The Court (Mitchelmore JA, Ward P and Kirk JA agreeing), allowing the appeal, held:
As to the cladding representations:
1. When determining whether the first respondent's conduct was misleading or deceptive, it is necessary to objectively consider and determine the character of that conduct in relation to the appellants, bearing in mind what matters of fact each knew, or may be taken to have known, about the other as a result of the nature of their dealings and the conversations between them. The conduct of the person alleged to have engaged in the misleading or deceptive conduct must be viewed as a whole: [103].
Butcher v Lachlan Elder Realty Pty Ltd (2004) 218 CLR 592; [2004] HCA 60; Campbell v Backoffice Investments Pty Ltd (2009) 238 CLR 304; [2009] HCA 25; Campomar Sociedad Limitada v Nike International Ltd (2000) 202 CLR 45; [2000] HCA 12 considered.
1. In relation to the question of reliance, there is no requirement that the contravening conduct be the sole cause of loss or damage. It will suffice that the conduct "make some non-trivial, material, or substantial, contribution to the decision of a claimant to act in a particular way": [122].
I & L Securities Pty Ltd v HTW Valuers (Brisbane) Pty Ltd (2002) 210 CLR 109; [2002] HCA 41; Zong v Wang [2022] NSWCA 80 applied.
1. Contrary to the primary judge's conclusions, the first respondent engaged in conduct that was misleading or deceptive or was likely to mislead or deceive, which the appellants relied on in deciding to proceed with the cladding solution ultimately installed: [8], [102].
2. The primary judge erred by failing to assess reliance at the time when the appellants executed the variation to the contract which led to the change in cladding material. This error also infected her Honour's conclusions as to the loss or damage sustained by the appellants: [123], [133].
Sellars v Adelaide Petroleum NL (1994) 179 CLR 332; [1994] HCA 4; Marks v GIO Australia Holdings Ltd (1998) 196 CLR 494; [1998] HCA 69; Wardley Australia Ltd v Western Australia (1992) 175 CLR 514 at 526; [1992] HCA 55; Harvard Nominees Pty Ltd v Tiller (2020) 282 FCR 530; [2020] FCAFC 229 considered.

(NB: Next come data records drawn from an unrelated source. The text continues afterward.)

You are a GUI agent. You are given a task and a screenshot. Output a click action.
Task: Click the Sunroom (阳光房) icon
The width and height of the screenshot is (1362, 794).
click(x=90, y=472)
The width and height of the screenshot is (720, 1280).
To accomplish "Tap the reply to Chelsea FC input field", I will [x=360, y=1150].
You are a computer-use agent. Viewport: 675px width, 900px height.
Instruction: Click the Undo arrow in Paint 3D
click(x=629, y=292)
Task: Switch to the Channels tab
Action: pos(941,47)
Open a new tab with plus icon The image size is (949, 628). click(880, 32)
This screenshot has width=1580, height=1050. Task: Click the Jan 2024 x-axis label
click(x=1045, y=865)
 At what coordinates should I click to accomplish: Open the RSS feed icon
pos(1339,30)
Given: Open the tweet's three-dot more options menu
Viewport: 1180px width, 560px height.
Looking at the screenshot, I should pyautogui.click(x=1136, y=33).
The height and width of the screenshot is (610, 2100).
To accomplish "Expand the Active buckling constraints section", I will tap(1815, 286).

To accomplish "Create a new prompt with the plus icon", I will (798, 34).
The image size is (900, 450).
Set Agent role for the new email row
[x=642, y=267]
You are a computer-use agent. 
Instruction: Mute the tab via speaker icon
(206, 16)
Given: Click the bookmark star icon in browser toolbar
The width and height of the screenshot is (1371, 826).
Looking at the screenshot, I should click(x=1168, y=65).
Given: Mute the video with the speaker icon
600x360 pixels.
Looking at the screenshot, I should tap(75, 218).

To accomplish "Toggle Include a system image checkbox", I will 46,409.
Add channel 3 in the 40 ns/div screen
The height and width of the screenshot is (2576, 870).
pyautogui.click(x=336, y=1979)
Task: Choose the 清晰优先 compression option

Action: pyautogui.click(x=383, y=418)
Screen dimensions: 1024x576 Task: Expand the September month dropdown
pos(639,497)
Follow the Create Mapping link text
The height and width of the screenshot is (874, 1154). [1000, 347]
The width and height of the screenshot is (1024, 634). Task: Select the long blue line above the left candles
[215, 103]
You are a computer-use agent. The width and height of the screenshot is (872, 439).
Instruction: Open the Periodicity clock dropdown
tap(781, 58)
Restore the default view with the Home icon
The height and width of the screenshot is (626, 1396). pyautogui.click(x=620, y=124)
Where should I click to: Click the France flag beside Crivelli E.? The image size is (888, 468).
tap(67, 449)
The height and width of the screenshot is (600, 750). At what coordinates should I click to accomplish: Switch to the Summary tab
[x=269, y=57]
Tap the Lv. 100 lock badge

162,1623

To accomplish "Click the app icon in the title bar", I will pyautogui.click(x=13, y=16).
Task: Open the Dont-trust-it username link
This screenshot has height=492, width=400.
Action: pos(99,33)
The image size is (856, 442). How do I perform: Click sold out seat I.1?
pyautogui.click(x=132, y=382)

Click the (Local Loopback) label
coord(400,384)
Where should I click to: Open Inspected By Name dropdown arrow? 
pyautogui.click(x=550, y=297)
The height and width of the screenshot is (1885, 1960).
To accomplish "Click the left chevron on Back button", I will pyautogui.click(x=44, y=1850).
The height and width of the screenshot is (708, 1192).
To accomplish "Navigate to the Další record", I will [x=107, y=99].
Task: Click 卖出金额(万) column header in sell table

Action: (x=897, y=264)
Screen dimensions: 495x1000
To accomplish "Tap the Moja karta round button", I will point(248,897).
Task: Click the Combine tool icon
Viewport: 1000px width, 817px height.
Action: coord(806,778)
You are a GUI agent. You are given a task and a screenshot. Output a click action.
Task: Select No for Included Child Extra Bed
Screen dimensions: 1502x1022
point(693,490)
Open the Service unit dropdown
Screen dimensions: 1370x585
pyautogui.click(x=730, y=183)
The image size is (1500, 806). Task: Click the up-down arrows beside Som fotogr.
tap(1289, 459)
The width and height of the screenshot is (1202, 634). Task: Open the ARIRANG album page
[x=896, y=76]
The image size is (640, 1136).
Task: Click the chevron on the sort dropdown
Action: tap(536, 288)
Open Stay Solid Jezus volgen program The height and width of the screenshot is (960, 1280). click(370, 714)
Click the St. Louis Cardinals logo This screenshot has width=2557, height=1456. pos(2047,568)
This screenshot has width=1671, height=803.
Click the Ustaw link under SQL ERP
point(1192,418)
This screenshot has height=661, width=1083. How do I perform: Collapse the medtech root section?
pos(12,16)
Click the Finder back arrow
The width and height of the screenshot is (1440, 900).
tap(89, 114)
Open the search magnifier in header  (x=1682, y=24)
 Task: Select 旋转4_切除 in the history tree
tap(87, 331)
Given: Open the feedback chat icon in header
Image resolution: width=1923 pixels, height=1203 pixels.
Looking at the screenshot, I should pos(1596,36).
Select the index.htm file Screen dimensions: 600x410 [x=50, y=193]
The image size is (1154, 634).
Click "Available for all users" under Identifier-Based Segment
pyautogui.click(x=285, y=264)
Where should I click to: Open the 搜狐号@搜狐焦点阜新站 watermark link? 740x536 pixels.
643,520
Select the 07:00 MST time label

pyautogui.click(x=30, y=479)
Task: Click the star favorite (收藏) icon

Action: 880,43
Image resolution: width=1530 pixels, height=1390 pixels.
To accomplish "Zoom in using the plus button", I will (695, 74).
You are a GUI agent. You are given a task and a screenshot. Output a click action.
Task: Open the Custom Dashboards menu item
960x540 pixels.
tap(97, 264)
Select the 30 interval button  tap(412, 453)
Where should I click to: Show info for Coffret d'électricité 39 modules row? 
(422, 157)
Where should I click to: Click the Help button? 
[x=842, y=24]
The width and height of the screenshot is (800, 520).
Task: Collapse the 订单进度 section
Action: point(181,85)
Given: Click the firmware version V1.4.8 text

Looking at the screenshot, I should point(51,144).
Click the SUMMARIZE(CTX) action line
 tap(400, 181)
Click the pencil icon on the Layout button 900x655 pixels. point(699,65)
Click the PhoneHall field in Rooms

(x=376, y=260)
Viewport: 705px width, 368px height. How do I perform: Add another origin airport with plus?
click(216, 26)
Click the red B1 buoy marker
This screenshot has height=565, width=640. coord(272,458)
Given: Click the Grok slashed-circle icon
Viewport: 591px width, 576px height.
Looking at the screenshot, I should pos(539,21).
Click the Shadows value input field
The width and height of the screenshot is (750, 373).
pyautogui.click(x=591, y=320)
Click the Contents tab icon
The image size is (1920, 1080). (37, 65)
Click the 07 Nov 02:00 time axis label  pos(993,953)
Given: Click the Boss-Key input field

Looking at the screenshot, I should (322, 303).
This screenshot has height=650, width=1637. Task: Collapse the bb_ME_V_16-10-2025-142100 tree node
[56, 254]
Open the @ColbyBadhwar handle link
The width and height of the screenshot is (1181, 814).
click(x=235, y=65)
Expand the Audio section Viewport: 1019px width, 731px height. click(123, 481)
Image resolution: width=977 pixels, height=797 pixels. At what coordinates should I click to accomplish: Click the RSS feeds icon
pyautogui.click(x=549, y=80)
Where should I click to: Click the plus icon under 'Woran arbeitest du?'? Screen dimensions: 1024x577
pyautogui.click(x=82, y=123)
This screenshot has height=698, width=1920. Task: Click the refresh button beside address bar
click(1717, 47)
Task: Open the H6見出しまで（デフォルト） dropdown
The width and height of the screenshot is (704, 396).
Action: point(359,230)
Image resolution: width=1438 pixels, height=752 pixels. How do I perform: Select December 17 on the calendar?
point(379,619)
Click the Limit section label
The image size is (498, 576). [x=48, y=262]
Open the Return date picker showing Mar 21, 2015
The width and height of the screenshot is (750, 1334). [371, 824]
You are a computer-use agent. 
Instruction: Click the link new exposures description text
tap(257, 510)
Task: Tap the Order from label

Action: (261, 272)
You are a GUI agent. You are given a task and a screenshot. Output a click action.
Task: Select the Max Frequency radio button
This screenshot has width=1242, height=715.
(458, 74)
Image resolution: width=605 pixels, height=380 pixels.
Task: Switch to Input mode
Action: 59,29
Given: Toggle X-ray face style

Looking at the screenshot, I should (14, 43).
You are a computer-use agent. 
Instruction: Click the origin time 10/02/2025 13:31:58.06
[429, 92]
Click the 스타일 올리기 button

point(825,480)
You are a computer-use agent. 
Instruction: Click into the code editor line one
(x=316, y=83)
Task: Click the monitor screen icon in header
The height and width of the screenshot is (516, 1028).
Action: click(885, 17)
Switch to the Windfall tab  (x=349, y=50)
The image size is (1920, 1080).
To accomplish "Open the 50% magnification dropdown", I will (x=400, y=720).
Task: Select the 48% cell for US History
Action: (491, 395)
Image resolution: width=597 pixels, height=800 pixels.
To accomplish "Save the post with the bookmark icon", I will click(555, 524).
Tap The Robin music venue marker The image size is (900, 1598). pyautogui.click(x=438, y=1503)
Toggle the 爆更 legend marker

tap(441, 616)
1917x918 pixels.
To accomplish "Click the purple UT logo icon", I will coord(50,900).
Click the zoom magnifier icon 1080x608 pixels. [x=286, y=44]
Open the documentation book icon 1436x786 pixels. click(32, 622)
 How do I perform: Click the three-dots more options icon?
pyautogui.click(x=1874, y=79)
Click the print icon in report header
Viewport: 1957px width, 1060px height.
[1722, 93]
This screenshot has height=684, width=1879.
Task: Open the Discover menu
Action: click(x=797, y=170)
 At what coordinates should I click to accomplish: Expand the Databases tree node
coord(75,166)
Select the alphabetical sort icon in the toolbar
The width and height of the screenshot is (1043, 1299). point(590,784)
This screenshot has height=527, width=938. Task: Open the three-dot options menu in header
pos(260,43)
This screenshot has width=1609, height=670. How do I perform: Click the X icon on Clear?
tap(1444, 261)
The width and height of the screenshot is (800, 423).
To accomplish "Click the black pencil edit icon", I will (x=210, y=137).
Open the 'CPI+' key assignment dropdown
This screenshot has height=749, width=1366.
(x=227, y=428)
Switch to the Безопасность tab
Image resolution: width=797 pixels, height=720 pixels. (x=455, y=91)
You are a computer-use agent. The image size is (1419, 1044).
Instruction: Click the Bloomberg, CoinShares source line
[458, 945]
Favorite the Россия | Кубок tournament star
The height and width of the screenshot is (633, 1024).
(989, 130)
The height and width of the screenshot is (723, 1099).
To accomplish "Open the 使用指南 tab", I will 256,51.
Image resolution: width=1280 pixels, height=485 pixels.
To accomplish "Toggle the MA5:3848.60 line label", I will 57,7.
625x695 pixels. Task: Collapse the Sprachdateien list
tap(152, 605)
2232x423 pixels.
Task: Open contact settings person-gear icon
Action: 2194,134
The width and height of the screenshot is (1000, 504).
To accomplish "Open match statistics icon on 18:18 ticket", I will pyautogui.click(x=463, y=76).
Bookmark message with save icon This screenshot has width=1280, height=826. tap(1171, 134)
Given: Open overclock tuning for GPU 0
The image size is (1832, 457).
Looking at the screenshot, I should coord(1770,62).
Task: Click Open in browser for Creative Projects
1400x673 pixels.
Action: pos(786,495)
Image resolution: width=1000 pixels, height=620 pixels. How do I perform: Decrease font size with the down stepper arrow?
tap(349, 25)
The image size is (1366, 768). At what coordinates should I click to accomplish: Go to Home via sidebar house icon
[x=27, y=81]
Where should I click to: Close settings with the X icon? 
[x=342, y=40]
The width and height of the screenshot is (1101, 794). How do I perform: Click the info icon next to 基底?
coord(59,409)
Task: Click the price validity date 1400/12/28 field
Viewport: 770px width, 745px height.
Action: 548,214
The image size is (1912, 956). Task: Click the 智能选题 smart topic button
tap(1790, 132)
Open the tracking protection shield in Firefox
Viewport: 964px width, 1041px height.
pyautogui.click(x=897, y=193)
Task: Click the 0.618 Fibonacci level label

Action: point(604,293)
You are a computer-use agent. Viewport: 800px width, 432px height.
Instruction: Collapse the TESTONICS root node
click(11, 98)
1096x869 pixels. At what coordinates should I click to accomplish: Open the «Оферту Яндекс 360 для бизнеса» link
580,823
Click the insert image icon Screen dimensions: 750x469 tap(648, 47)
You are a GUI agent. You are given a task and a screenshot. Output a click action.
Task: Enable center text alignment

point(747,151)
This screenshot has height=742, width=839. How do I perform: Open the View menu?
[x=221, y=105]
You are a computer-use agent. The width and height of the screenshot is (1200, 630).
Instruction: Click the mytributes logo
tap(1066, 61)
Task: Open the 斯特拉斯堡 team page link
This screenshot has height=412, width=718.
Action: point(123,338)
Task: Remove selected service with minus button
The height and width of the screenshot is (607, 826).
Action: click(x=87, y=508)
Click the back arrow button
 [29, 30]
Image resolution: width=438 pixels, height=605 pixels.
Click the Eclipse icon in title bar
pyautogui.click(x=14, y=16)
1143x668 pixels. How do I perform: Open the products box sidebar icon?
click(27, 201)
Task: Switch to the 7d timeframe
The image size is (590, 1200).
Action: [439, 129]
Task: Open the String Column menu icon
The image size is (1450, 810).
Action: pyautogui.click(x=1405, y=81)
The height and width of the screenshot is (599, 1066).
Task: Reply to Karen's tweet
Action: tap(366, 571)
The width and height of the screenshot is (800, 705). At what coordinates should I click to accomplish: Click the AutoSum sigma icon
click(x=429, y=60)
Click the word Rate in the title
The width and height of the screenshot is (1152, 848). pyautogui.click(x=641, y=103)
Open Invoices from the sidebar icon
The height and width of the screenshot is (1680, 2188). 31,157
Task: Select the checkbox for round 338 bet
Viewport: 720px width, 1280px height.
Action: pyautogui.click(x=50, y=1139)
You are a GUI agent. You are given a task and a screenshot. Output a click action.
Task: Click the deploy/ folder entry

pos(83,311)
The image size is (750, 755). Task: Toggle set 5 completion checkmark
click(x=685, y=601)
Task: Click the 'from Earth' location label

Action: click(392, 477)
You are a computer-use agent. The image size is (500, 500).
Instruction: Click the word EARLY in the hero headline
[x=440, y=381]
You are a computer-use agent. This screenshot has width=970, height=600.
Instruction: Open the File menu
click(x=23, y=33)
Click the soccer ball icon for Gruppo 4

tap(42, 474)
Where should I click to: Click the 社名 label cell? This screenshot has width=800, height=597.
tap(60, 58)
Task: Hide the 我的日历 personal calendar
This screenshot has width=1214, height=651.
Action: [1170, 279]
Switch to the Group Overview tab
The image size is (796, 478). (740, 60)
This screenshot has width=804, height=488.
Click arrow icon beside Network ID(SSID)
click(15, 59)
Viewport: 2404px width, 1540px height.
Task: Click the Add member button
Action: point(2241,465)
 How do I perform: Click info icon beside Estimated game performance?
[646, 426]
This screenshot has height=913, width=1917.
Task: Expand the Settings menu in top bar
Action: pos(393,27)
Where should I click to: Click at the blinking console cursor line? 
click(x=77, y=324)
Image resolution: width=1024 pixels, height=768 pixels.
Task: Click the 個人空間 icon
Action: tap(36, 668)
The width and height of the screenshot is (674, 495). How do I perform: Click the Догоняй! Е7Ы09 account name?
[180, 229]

As to whether the Larsens had contracted in their personal capacity or as trustees of the Fund:
1. In circumstances where the Fund was the owner of the land on which the house was built, the appellants could have had no capacity to enter into the contract with the respondents other than as trustees of the Fund. The primary judge erred in concluding to the contrary: [9], [139].
As to the claims relating to the internal doors, windows and external doors:
1. The primary judge did not err in the respects advanced by the appellants in dismissing their claim for loss and damage in relation to the external doors and windows. There was also no error in her Honour's conclusion regarding the claim for breach of contract in relation to the internal doors: [9], [151], [155]-[157].
As to the claim under the Design and Building Practitioners Act:
1. It is an arid exercise to consider whether the primary judge failed to consider the claim made under the Act in circumstances where, in any event, the loss and damage claimed rested on evidence which her Honour rejected and that rejection is not challenged on appeal: [10].